La fede ci rende pellegrini con il bastone, ci fa calzare gli scarponi da viaggio, ci spinge sulla strada, tirandoci fuori dal salotto.

Don Sante ci ha insegnato che il vedere con gli occhi dell’amore significa partecipare e condividere le differenze, mettersi dalla parte degli altri, soprattutto dei più deboli, dei bisognosi, di coloro che sono aggrediti dalle diverse povertà; ci ha insegnato che amare è “farci prossimi”, sentire le criticità degli altri come proprie, soffrire per le sofferenze degli altri, star male perché gli altri stiano bene.

Don Sante svolse la sua missione senza grandi avvenimenti, senza ansie di carriera. La sua vita fu declinata sul pentagramma dell’umiltà, che è il sentimento di colui che serve, di colui che ama, di colui che prova più gioia nel dare che nel ricevere.

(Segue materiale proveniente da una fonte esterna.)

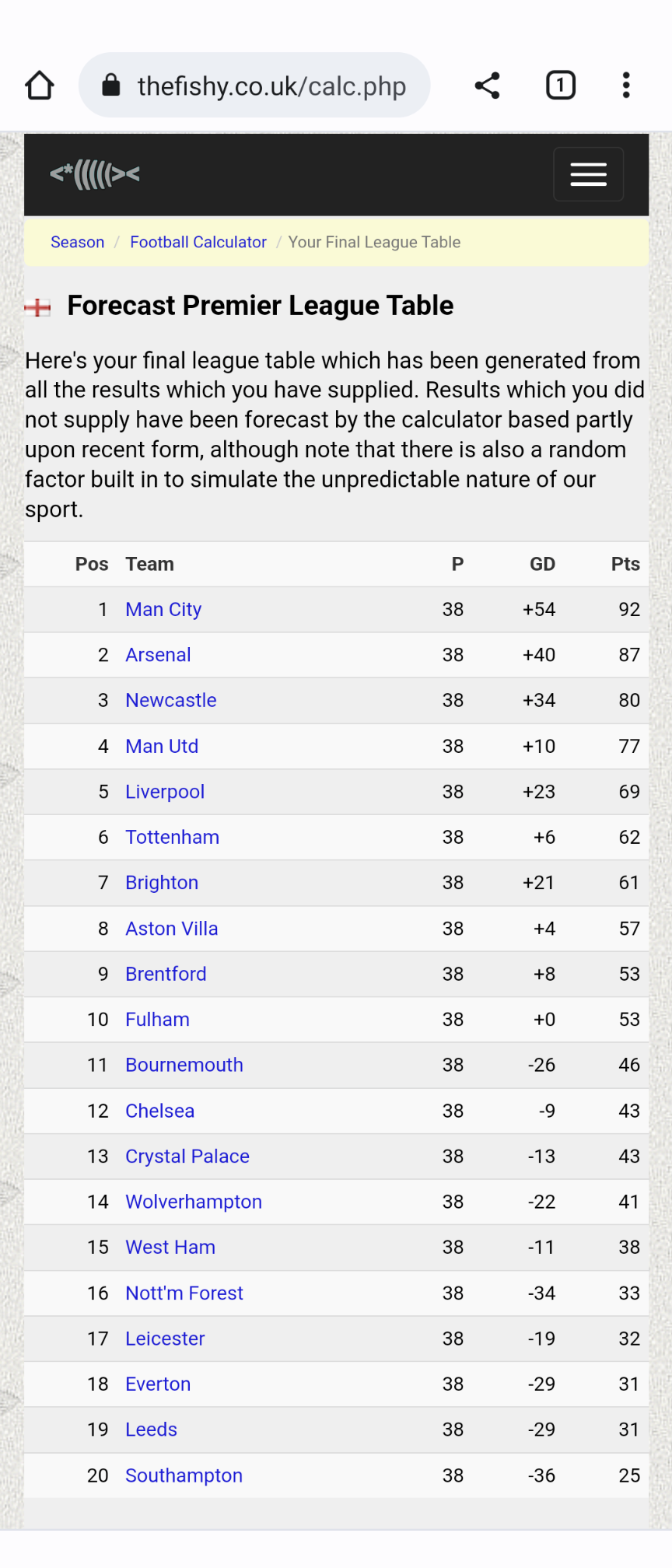Open the Bournemouth team link

[184, 1066]
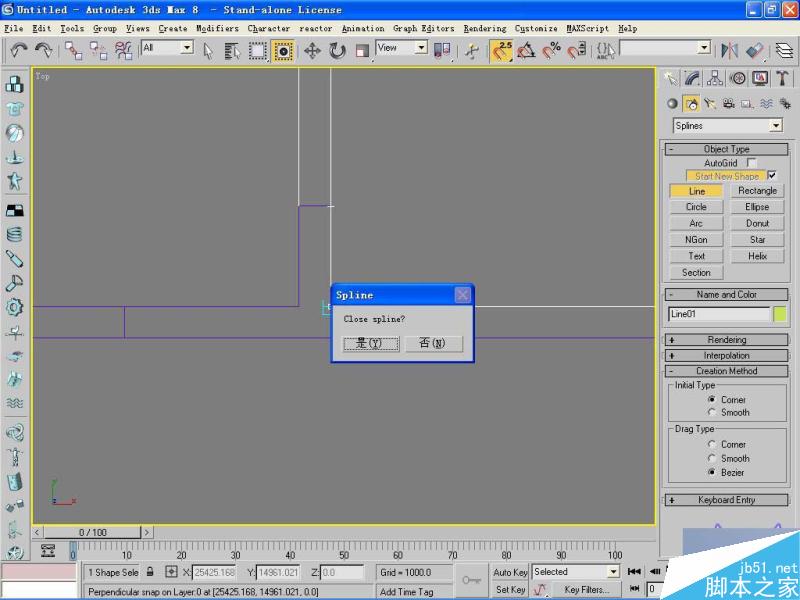The width and height of the screenshot is (800, 600).
Task: Confirm closing spline with the 是(Y) button
Action: click(x=370, y=343)
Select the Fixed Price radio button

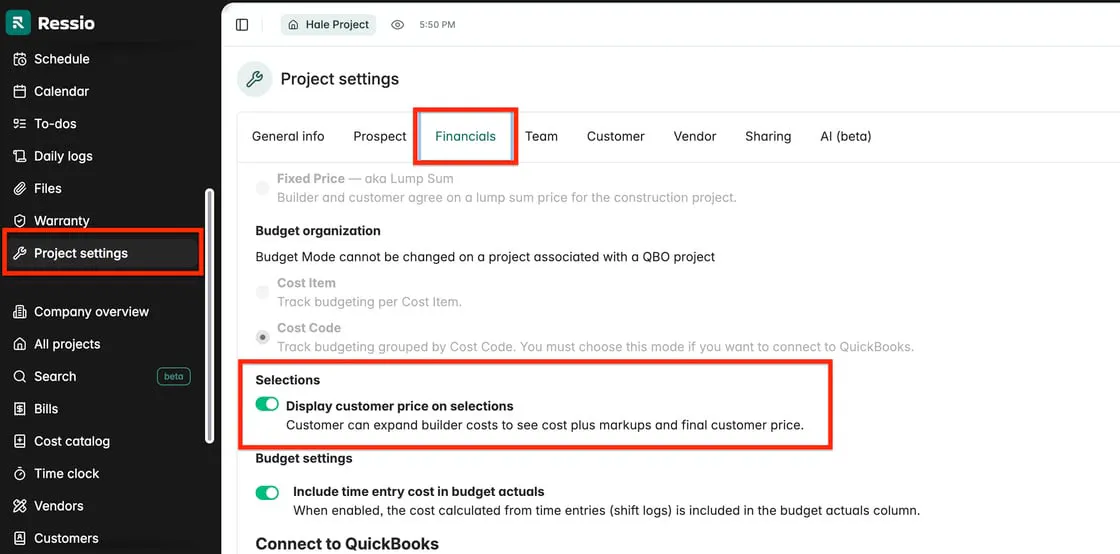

Per la ricchezza di tante virtù, soprattutto della carità, può essere posto a fianco ai grandi Santi della carità.

Il fasanese don Pasquale Guarini, vicario vescovile, definì don Sante il “don Bosco di Fasano”.

        (ragazzi in preghiera alla tomba di don Sante)

L’amore per i più poveri, per le esistenze problematiche e per le “pietre di scarto” della società, avvicina don Sante a don Guanella, che conformò la sua esistenza ai parametri della modestia e dell’umiltà, della delicatezza e della semplicità.

Uno spirito francescano impregna il magistero e le opere di don Sante e intercetta il francescanesimo di don Guanella e di don Bosco, entrambi appartenenti alla famiglia francescana, tramite il Terz’Ordine, di cui facevano parte.

Con le opere, che ci ha lasciato, don Sante rimane onore e vanto della comunità fasanese e, con le sue virtù vissute intensamente, faro luminoso per tutti coloro che vogliono seguire gli insegnamenti evangelici, mettendosi al servizio dei bisognosi.